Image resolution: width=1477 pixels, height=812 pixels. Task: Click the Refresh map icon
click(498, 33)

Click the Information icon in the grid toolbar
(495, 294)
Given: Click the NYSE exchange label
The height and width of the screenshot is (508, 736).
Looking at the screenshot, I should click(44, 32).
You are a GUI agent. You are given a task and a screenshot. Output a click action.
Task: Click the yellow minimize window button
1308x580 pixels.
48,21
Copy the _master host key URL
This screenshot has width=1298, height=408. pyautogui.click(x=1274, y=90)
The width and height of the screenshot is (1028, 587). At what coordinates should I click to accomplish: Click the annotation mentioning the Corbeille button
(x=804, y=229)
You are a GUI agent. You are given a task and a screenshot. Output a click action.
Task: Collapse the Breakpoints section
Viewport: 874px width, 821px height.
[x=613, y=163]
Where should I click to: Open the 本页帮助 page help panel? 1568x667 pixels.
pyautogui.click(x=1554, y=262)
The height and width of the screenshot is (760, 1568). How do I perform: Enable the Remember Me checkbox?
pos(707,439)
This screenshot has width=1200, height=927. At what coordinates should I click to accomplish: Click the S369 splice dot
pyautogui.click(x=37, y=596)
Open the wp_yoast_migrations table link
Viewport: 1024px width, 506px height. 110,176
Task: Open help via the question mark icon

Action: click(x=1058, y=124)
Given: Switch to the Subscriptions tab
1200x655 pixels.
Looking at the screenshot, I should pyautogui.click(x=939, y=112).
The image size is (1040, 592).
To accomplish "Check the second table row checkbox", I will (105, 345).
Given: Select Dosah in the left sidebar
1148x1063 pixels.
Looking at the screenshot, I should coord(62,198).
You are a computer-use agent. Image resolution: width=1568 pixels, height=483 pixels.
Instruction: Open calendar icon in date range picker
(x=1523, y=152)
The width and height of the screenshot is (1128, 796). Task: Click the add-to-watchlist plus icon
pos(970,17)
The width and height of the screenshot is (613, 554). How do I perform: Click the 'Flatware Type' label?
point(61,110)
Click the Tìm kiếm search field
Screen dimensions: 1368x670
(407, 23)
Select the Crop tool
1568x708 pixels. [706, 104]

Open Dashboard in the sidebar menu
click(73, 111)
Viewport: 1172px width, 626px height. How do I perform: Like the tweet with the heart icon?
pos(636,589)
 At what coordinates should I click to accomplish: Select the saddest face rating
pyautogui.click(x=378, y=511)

________________________________________

Problem requirements: All of the material should be duplicated exactly.

Answer for the task:
Image resolution: width=1477 pixels, height=812 pixels. Task: Click the Refresh map icon
click(498, 33)

Click the Information icon in the grid toolbar
(495, 294)
Given: Click the NYSE exchange label
The height and width of the screenshot is (508, 736).
Looking at the screenshot, I should click(44, 32).
You are a GUI agent. You are given a task and a screenshot. Output a click action.
Task: Click the yellow minimize window button
1308x580 pixels.
48,21
Copy the _master host key URL
This screenshot has width=1298, height=408. pyautogui.click(x=1274, y=90)
The width and height of the screenshot is (1028, 587). At what coordinates should I click to accomplish: Click the annotation mentioning the Corbeille button
(x=804, y=229)
You are a GUI agent. You are given a task and a screenshot. Output a click action.
Task: Collapse the Breakpoints section
Viewport: 874px width, 821px height.
[x=613, y=163]
Where should I click to: Open the 本页帮助 page help panel? 1568x667 pixels.
pyautogui.click(x=1554, y=262)
The height and width of the screenshot is (760, 1568). How do I perform: Enable the Remember Me checkbox?
pos(707,439)
This screenshot has width=1200, height=927. At what coordinates should I click to accomplish: Click the S369 splice dot
pyautogui.click(x=37, y=596)
Open the wp_yoast_migrations table link
Viewport: 1024px width, 506px height. 110,176
Task: Open help via the question mark icon

Action: click(x=1058, y=124)
Given: Switch to the Subscriptions tab
1200x655 pixels.
Looking at the screenshot, I should pyautogui.click(x=939, y=112).
The image size is (1040, 592).
To accomplish "Check the second table row checkbox", I will (105, 345).
Given: Select Dosah in the left sidebar
1148x1063 pixels.
Looking at the screenshot, I should coord(62,198).
You are a computer-use agent. Image resolution: width=1568 pixels, height=483 pixels.
Instruction: Open calendar icon in date range picker
(x=1523, y=152)
The width and height of the screenshot is (1128, 796). Task: Click the add-to-watchlist plus icon
pos(970,17)
The width and height of the screenshot is (613, 554). How do I perform: Click the 'Flatware Type' label?
point(61,110)
Click the Tìm kiếm search field
Screen dimensions: 1368x670
(407, 23)
Select the Crop tool
1568x708 pixels. [706, 104]

Open Dashboard in the sidebar menu
click(73, 111)
Viewport: 1172px width, 626px height. How do I perform: Like the tweet with the heart icon?
pos(636,589)
 At what coordinates should I click to accomplish: Select the saddest face rating
pyautogui.click(x=378, y=511)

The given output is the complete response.